▽

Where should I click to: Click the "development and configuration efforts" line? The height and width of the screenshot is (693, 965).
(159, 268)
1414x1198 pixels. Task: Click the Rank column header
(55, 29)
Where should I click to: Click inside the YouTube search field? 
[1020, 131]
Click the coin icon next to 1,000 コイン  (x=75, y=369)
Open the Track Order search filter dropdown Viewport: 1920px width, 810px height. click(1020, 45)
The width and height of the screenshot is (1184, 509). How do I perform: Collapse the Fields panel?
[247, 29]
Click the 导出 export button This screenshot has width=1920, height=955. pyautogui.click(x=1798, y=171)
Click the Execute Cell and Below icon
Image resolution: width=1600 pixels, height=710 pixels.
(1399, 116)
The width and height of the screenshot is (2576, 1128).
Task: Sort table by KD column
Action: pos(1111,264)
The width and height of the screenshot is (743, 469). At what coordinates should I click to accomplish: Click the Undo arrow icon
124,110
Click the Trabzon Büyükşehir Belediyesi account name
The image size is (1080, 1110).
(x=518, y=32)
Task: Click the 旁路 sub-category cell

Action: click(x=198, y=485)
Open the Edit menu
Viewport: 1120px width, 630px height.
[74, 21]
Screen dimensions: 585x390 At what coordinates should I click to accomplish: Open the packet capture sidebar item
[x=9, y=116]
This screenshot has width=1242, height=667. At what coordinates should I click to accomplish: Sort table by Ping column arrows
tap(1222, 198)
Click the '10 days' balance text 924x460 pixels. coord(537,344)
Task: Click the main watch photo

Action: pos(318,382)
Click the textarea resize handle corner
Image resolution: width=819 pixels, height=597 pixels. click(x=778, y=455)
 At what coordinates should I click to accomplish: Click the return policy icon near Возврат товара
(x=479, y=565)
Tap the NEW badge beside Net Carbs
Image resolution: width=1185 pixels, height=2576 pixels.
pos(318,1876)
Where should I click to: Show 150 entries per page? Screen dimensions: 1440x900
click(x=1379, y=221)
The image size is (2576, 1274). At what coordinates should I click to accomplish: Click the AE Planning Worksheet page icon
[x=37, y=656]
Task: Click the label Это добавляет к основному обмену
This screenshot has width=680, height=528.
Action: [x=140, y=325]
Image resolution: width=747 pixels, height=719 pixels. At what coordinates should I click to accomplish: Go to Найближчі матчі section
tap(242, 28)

△

● AIM OF THE EXERCISE
Arrange the data above as a numbered list, one entry per line, and leave out the blank lines.

● FULL ANSWER
1. Where should I click to: Click the "development and configuration efforts" line? The height and width of the screenshot is (693, 965).
2. (159, 268)
3. 1414x1198 pixels. Task: Click the Rank column header
4. (55, 29)
5. Where should I click to: Click inside the YouTube search field? 
6. [1020, 131]
7. Click the coin icon next to 1,000 コイン  (x=75, y=369)
8. Open the Track Order search filter dropdown Viewport: 1920px width, 810px height. click(1020, 45)
9. The width and height of the screenshot is (1184, 509). How do I perform: Collapse the Fields panel?
10. [247, 29]
11. Click the 导出 export button This screenshot has width=1920, height=955. pyautogui.click(x=1798, y=171)
12. Click the Execute Cell and Below icon
13. Image resolution: width=1600 pixels, height=710 pixels.
14. (1399, 116)
15. The width and height of the screenshot is (2576, 1128).
16. Task: Sort table by KD column
17. Action: pos(1111,264)
18. The width and height of the screenshot is (743, 469). At what coordinates should I click to accomplish: Click the Undo arrow icon
19. 124,110
20. Click the Trabzon Büyükşehir Belediyesi account name
21. The image size is (1080, 1110).
22. (x=518, y=32)
23. Task: Click the 旁路 sub-category cell
24. Action: click(x=198, y=485)
25. Open the Edit menu
26. Viewport: 1120px width, 630px height.
27. [74, 21]
28. Screen dimensions: 585x390 At what coordinates should I click to accomplish: Open the packet capture sidebar item
29. [x=9, y=116]
30. This screenshot has width=1242, height=667. At what coordinates should I click to accomplish: Sort table by Ping column arrows
31. tap(1222, 198)
32. Click the '10 days' balance text 924x460 pixels. coord(537,344)
33. Task: Click the main watch photo
34. Action: pos(318,382)
35. Click the textarea resize handle corner
36. Image resolution: width=819 pixels, height=597 pixels. click(x=778, y=455)
37.  At what coordinates should I click to accomplish: Click the return policy icon near Возврат товара
38. (x=479, y=565)
39. Tap the NEW badge beside Net Carbs
40. Image resolution: width=1185 pixels, height=2576 pixels.
41. pos(318,1876)
42. Where should I click to: Show 150 entries per page? Screen dimensions: 1440x900
43. click(x=1379, y=221)
44. The image size is (2576, 1274). At what coordinates should I click to accomplish: Click the AE Planning Worksheet page icon
45. [x=37, y=656]
46. Task: Click the label Это добавляет к основному обмену
47. This screenshot has width=680, height=528.
48. Action: [x=140, y=325]
49. Image resolution: width=747 pixels, height=719 pixels. At what coordinates should I click to accomplish: Go to Найближчі матчі section
50. tap(242, 28)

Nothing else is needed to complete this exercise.